It's often when reading obscure and never translated european writers that I find the most intriguing ideas, especially when it comes to foresight and innovation. The book "Les sens de la Technique" by Victor Scardigli is no exception to this; the title is a sort of pun since "sens" in french means both "meaning" and "direction". Thus you can read the title as "The Meaning of Technique" or "Where Technique is heading", which reveals the ambivalence of technical innovation. What's intriguing here is that the author, for once, do not distinguish "techniques" and "technologies", rather taking techniques as a whole that encompass vaccines or ICTs. Above all, the book is above the gap between the expectations our societies put into innovation AND the weak consequences of the first change we can notice. After inventions and R&D processes, innovation is expected by some (especially the inventors) to diffuse in society and "impact it" (for best or for worse). Different rationales are at stake here since engineers or biologists expect Sciences to serve Progress, the reciprocal adaption of human beings and techniques and hence measure the "social impact" of their invention. On the other hands, social scientists often more convinced by the prominence of human causalities are more skeptical and think that new techniques are only tools to modify the course of time based on their own objectives.
The author then addresses how techniques and their usage evolve over time, for which he describes 3 phases in his "diffusion model" using a raft of interesting examples that I won't describe here:
- Phase 1: The "time of prophecy and fantasy" (enthusiastic or terrifying) where revolutions are predicted and technique is "inserted socially" (right after invention and R&D). It's mostly the time of positivists and the moment where imaginary symbols are constituted. The less objective fact you have, the more imaginary you get, so irrational thoughts are important here. Prophecies (or social actors who promote them) attempt to create a connection between 3 elements: the new technical object, human desire and expectations/fear of the time being. This leads to imaginary representations that you can find in the discourse of companies promoting the innovation, surveys or advertising/media messages. For Scardigli, there are of course constant imaginary issues: power on constraints (liberty of slavery), knowledge, fear of death, social justice, social bounds, economical wealth and global solidarity. There is therefore a discourse around the hopes and fears linked to these issues which are recurring in history. What happen is that fantasy, scientific knowledge and actions are intertwined and even the weakest signal is turned into an excessive hope or fear. Prophecies become necessities and then self-justificated.
- Phase 2: The "delusion phase" that suggest how the expected technological revolution does not lead to a social revolution. Positivists' prominence is obscured by skeptical voices who raise the gap between forecasts and realizations/effects. They also reveal how "techniques" themselves are not sufficient to change "society". To some extent, observers realize that science only make progress... in science. It's of course the time where "users/people" enter the scene and begin employing the technique. These small actors transform, invent new uses, hack or tweak the innovation. This appropriation and reinvention of daily life leads to a third phase.

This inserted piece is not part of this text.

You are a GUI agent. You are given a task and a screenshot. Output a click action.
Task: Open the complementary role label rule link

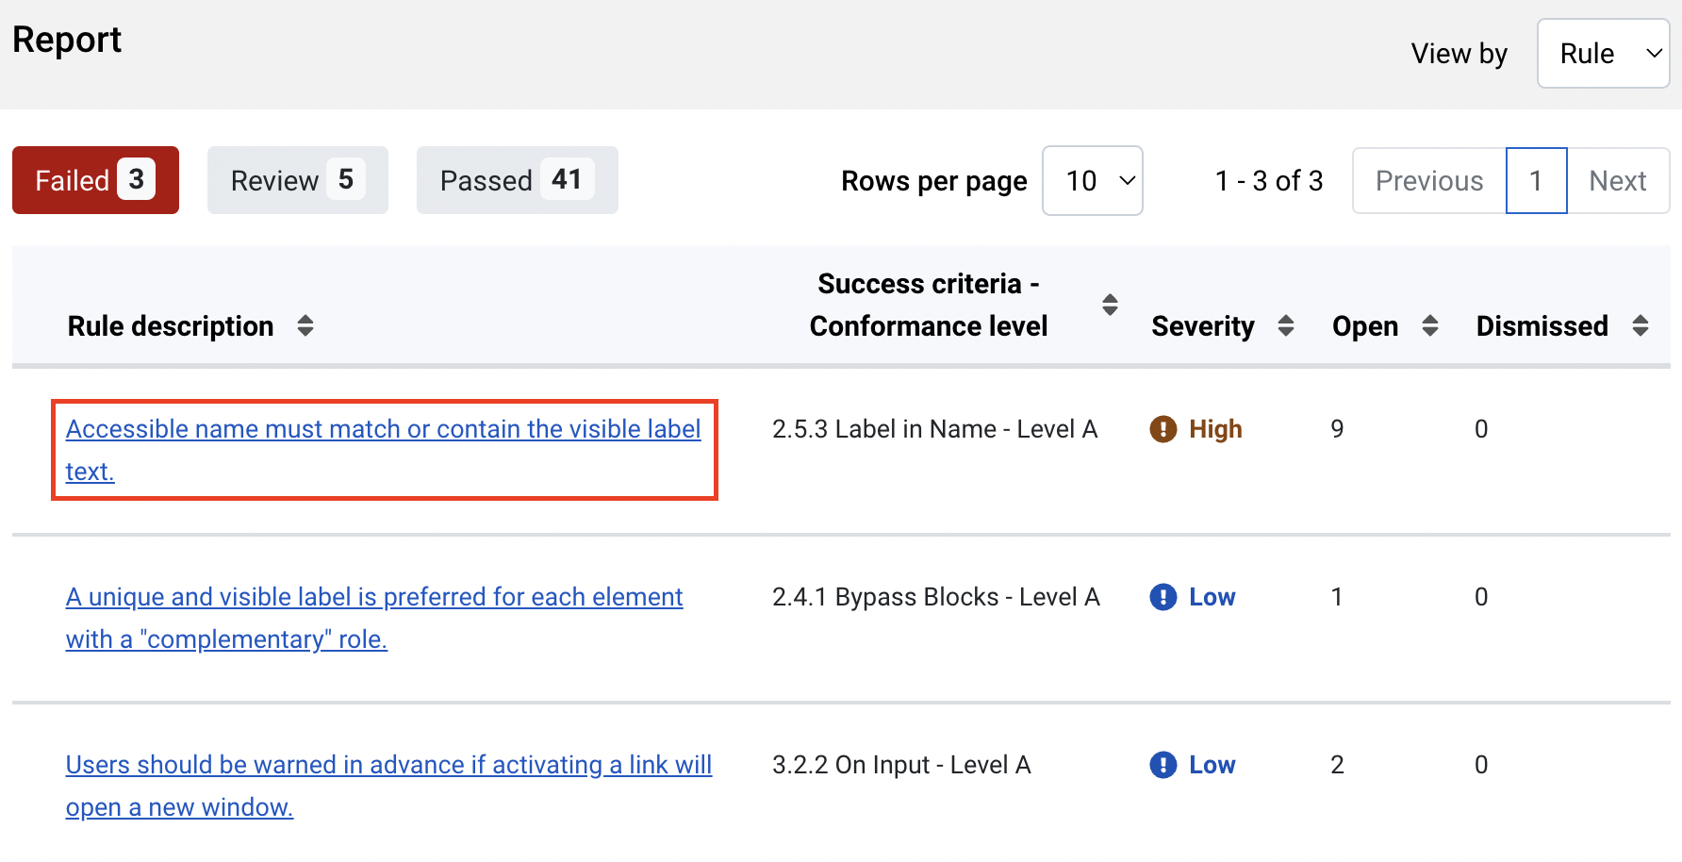click(x=373, y=598)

- Phase 3: "the side-effect phase": 30 or 40 years after, the real diffusion of the technique is effective and some social and more long term consequences appear but often different from the one expected at first (new social form, new forms of cultures or human activities). He cites an example of a sort of bulletin-board system in the 80s in French that was expected to revive surburbian communities. What happened is that technology vanished (the state program was stopped) but it allowed people to gather, meet and create "mediating" organizations that survived. In the end, the collective imaginary of progress from the 1st phase is articulated with the strategy of actors who promote the innovation. Social change appear as a side-effect of the technical innovation, not because of it. The introduction of the innovation acts as a "analyser" revealing problems, social dynamic, aspirations, needs and above all as an alibi for new forms of sociality. And at the end of the road, it's end-users themselves who give sense to techniques by integrating to their daily life/culture.
Also Scardigli raises the importance of the socio-cultural context of innovation, who often fail without it. He exemplify this with a description of "mediating" persons who are social actors who can promote technologies and make people understand how it will be of interest for their purposes/life. In addition, there is of course a compromise between the Ideal of the project and the economic/user realism. If what happen in the 3rd phase is different than what was expected in the first one, it's because big actors (States, companies) are struggling with each others with different visions BUT also because small actors (users!) modify, change, tweak or slow down the unfolding of these innovation.
Finally, in his conclusion, he discusses some lessons about progress and innovation:
- Human beings build their own history, sometimes by designing new techniques but often with other means (e.g. organizational). And it's not these techniques that will change or social and daily life.
- These innovation effort are always carried out over and over, as a sort of Sisyphean curse because new techniques have to articulate both Science (who likes to "discover") and social demand for a better world. Unfortunately, harmonious encounters between both is very rare and needs and innovation are scarcely matching. Technical inventions are always the fruit of a culture and inventors, engineers or users all share the will to have a better world so they try, like Sisyphe.
- Social appropriation is always slower than technical innovation. 5-10 years are needed to go from the fantasy phase to find a niche of users. 10 or 20 years are then needed so that the innovation is entirely appropriated in daily life.